Currently, the array of Wi-Fi 6 routers make for slim pickings, but although TP-Link has not yet announced the price of its new Archer AX50, if past models in the company’s Archer line are any indication, it could provide a more affordable alternative to the almost exclusively high-end offerings launched by competitors so far. The Intel chipset at the heart of the AX50 allows it to tap into all the marquee features of the Wi-Fi 6 standard, including multi-user, multiple input, multiple output (MU-MIMO) antenna transmission for handling more devices at once, target wake time (TWT) for battery optimization, and orthogonal frequency-division multiple access (OFDMA) for making more efficient use of radio spectrum, among many others.
Along with these features specific to Wi-Fi 6, the new Solar and Heliospheric Observatory (SOHO) router also boasts proprietary functionality such as TP-Link’s HomeCare, which combines basic malicious traffic filtering and LAN packet management by the client device. The AX50 also has all the router essentials that consumers have come to expect like blacklisting and whitelisting, Universal Plug and Play (UPnP) and port triggering, and firewall configuration.
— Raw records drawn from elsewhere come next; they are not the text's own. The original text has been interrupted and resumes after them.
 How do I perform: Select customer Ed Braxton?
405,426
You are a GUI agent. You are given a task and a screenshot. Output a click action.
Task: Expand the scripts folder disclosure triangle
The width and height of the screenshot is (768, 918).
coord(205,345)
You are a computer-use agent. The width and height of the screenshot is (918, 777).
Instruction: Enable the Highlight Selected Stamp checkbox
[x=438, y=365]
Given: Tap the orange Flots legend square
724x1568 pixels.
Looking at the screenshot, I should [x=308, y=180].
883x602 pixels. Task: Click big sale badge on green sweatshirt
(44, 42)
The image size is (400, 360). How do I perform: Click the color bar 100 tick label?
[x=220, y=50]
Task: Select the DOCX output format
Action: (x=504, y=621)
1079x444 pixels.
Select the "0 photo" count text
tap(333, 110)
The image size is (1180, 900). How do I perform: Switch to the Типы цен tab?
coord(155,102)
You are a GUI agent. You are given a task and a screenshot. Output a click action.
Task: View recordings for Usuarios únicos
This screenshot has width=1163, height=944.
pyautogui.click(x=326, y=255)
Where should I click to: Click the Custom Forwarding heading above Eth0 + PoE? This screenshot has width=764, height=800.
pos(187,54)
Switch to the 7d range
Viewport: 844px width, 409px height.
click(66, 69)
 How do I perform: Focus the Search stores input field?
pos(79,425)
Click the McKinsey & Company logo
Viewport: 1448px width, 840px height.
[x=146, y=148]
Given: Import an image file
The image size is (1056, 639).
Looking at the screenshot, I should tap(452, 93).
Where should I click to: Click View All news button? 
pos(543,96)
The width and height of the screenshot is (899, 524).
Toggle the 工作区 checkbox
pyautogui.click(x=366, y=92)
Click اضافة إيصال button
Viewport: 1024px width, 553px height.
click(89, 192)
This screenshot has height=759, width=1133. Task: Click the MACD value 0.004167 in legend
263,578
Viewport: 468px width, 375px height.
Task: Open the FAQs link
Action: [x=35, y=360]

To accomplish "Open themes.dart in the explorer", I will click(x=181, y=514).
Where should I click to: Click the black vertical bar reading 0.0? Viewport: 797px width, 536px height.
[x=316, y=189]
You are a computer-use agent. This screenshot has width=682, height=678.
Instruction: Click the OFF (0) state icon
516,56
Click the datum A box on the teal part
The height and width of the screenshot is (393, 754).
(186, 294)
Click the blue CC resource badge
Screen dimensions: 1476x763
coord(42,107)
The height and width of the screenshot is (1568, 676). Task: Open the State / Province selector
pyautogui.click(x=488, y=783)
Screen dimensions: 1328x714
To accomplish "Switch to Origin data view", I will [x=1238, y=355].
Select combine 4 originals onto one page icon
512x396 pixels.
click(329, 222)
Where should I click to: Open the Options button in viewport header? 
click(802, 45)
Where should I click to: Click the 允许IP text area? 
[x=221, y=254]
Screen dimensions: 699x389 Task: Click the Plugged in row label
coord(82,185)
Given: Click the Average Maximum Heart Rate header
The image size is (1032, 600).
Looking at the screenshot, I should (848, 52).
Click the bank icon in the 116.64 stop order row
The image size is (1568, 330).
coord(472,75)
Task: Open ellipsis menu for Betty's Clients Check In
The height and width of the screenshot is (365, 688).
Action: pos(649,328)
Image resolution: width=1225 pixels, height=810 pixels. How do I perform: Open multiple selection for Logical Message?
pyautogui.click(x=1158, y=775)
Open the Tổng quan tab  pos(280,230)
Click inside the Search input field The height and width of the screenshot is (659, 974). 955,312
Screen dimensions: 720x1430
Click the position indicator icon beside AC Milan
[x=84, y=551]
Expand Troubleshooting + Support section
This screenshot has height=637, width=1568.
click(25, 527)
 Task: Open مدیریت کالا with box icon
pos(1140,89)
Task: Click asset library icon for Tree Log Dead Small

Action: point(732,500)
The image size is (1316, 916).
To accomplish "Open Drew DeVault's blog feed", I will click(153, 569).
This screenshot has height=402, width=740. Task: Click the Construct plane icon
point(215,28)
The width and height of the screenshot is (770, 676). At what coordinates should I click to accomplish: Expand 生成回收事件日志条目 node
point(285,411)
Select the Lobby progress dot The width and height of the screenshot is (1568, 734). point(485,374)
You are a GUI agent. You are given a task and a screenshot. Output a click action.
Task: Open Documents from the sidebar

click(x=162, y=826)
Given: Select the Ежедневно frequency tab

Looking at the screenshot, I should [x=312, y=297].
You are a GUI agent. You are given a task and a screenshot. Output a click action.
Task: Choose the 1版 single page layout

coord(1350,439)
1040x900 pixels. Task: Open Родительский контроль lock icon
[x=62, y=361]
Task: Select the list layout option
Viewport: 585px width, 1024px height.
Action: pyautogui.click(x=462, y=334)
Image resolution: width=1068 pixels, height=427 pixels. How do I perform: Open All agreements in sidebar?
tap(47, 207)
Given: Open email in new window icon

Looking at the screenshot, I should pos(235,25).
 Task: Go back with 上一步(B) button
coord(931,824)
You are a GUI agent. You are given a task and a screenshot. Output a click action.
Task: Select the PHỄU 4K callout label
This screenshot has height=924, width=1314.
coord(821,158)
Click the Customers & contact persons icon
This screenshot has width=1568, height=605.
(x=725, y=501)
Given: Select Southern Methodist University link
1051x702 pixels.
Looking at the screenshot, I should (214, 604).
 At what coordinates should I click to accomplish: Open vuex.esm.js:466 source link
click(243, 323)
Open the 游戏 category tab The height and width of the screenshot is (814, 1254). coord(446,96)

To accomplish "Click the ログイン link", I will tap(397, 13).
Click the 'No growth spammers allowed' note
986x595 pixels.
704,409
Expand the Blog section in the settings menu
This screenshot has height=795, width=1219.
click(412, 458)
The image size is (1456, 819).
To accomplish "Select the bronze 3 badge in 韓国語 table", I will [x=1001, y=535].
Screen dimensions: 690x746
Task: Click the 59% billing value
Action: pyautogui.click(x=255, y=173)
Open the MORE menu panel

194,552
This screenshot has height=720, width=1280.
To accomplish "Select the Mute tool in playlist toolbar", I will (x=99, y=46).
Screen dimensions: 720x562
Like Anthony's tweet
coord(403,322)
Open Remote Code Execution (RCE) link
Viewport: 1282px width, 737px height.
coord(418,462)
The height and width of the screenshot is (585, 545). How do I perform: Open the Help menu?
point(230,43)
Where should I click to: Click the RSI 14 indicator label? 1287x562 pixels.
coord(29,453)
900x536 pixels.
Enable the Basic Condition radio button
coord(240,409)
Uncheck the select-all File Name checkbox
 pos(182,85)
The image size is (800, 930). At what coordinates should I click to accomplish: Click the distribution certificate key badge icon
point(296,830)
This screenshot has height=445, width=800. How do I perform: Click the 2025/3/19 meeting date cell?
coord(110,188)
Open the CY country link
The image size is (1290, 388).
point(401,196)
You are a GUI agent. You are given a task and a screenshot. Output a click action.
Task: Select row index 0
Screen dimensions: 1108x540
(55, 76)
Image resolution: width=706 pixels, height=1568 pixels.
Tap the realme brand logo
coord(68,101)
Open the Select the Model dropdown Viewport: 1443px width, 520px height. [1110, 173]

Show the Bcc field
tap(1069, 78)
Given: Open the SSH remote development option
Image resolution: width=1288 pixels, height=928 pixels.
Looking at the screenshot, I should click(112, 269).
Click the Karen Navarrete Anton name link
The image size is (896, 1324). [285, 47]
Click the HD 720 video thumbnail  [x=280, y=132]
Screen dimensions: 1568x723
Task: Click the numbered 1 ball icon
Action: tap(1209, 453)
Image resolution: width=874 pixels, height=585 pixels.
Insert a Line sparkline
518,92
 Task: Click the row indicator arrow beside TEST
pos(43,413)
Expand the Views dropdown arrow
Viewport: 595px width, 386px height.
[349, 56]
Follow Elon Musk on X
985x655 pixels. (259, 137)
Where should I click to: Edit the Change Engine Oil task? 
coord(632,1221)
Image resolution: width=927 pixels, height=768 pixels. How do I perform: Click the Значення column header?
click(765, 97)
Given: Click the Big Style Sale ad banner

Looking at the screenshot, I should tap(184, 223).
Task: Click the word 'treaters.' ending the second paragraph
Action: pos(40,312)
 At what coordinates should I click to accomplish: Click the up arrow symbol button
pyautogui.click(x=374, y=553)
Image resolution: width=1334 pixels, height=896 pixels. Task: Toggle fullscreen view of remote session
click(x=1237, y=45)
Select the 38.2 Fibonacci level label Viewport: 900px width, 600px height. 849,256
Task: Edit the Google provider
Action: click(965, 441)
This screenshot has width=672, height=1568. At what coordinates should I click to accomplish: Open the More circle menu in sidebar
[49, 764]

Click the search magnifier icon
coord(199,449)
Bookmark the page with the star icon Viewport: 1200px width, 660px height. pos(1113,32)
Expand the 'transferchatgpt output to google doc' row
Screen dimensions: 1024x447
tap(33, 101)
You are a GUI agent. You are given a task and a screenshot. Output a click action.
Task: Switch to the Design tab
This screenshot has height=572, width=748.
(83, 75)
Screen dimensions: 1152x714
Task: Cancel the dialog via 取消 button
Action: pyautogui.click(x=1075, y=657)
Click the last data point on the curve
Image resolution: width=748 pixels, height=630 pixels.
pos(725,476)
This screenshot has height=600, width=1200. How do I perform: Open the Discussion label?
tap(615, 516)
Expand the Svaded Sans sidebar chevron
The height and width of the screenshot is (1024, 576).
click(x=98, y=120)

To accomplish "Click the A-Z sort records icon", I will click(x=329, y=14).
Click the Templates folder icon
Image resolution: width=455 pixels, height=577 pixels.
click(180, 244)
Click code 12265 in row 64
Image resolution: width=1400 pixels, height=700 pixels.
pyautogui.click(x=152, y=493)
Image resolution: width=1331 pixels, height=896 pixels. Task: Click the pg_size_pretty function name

It is worth pointing out the announcement’s footnotes to wary consumers, as the fine-print language essentially states that TP-Link doesn’t intend for the AX50 to fully conform to or embody all the specifications that make up the Wi-Fi 6 standard. Rather, the company will pick and choose what parts of the Wi-Fi 6 standard to actually deliver to the device in hardware or firmware. One conspicuous absence of such Wi-Fi 6 features is the lack of the WPA3 secure authentication protocol. While far from perfect, WPA3 remedied many of the shortcomings of prior Wi-Fi Protected Access specifications and was designed with home consumers in mind with its “it just works,” limited-intervention approach to securely connecting to routers.
In a similar vein that is standards adoption, it should also be noted that some of the headline features of Wi-Fi 6 require client devices with 802.11ax (the technical name for Wi-Fi 6) wireless cards. Thus, people who aren’t sporting 802.11ax-compliant mobile or desktop products probably won’t get as much out of this or any other Wi-Fi 6 router just yet. Since it’s way too early to tell how much of the Wi-Fi 6 specification client device or router manufacturers will include in their products going forward, we’ll have to wait and see how Wi-Fi 6 on paper compares Wi-Fi 6 in actual practice.